C’est ailleurs que l’on retrouve, malgré tout, ce qui fait la beauté intermittente du cinéma de Sachs : dans les scènes de sexe, qui rappellent les ébats de Keeps the Light On, et surtout dans ces moments suspendus où Thomas paraît comme au bord d’un précipice. À cet endroit, la mise en scène se réveille un peu et ménage un flottement qui s’accorde aux hésitations du personnage qui, devant les portes se refermant sur lui, oscille tel un aimant confus entre deux pôles amoureux. Mais la grâce contenue de ces quelques fragments ne vaut malheureusement grand-chose face à la balourdise du portrait que Sachs s’attelle à brosser.

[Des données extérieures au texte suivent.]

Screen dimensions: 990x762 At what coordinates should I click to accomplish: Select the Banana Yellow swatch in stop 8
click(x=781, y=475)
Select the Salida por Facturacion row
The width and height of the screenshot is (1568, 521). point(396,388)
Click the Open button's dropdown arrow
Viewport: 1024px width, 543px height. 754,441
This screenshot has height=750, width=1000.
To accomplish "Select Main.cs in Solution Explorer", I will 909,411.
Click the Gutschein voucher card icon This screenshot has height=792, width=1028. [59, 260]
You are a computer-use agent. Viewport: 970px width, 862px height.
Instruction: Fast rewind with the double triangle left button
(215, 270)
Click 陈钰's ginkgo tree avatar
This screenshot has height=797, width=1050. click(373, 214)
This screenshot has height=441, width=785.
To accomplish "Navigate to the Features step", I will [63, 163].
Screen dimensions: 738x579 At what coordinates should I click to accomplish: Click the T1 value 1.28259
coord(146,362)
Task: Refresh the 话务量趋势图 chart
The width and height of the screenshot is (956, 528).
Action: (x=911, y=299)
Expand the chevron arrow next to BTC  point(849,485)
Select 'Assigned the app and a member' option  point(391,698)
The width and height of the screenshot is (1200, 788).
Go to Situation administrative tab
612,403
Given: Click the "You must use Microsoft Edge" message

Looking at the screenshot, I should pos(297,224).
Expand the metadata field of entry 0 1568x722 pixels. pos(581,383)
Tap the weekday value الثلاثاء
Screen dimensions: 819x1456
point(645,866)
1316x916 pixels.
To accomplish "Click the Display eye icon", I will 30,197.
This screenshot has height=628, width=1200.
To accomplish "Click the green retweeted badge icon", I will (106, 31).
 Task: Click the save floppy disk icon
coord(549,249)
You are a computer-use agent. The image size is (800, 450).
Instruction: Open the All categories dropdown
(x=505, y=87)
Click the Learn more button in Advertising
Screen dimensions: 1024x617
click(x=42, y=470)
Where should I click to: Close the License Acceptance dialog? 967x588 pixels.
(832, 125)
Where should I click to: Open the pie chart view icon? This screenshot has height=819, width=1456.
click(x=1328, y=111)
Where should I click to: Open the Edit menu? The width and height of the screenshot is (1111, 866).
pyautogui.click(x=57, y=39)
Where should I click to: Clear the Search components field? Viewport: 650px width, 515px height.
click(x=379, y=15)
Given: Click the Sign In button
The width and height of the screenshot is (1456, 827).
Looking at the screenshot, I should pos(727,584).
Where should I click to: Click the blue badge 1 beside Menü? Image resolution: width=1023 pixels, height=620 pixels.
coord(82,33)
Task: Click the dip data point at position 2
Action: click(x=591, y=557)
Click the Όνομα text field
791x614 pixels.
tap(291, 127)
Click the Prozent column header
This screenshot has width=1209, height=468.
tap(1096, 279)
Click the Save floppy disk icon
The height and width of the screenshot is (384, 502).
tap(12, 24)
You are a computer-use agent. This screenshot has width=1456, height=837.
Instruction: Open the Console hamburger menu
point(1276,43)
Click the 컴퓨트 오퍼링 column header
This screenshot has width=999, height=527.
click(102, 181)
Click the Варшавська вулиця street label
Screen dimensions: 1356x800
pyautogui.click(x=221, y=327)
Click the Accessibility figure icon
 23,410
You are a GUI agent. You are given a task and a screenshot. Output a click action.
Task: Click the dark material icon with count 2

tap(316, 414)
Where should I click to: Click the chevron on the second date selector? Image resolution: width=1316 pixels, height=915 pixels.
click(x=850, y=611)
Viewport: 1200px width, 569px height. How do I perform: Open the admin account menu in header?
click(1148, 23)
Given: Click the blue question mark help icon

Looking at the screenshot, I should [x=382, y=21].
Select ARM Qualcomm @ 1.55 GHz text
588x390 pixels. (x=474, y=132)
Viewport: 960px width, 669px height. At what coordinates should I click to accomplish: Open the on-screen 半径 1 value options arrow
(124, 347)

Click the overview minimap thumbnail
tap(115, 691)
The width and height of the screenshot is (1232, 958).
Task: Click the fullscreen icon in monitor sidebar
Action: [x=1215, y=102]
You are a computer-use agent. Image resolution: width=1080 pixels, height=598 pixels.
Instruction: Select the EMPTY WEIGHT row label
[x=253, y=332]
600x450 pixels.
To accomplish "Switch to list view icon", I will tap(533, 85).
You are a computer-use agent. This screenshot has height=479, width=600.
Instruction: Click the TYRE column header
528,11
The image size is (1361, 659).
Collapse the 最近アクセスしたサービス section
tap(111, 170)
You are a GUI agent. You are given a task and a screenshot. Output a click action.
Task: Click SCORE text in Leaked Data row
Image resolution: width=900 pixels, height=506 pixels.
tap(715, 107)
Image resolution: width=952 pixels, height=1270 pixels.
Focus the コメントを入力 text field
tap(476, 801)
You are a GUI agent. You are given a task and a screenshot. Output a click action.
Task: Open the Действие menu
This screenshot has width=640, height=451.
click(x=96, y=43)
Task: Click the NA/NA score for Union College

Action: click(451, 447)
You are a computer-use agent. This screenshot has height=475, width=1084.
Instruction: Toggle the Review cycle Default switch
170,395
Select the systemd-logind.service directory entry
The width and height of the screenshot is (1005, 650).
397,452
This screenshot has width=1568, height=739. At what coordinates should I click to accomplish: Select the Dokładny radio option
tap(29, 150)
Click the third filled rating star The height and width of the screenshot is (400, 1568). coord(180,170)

Thomas semble ballotté entre des désirs contradictoires (entre un homme et une femme, et plus loin entre le ronron d’un quotidien réglé et la promesse d’un nouvel élan) ? La scène d’ouverture, la seule qui le montre en train de travailler, apporte un contrepoint trop lisible à ce postulat (on sent la note d’intention) et figure déjà l’égocentrisme du personnage, qui règne en maître sur son plateau et supervise le moindre détail. De la même façon que Thomas perd progressivement de sa superbe aux yeux de ses deux amants, son opacité fond ainsi de scène en scène comme neige au soleil. On pourrait considérer le procédé comme volontaire, si Sachs ne cherchait pas, comme dans chacun de ses films, à circonscrire une forme de mystère des affects et des liens sentimentaux, dont le très bel épilogue de Love is Strange constituerait le mètre-étalon. Le problème, c’est qu’il le fait à chaque fois à l’intérieur d’un système assez balisé dont il devient de plus en plus difficile de ne pas voir les coutures.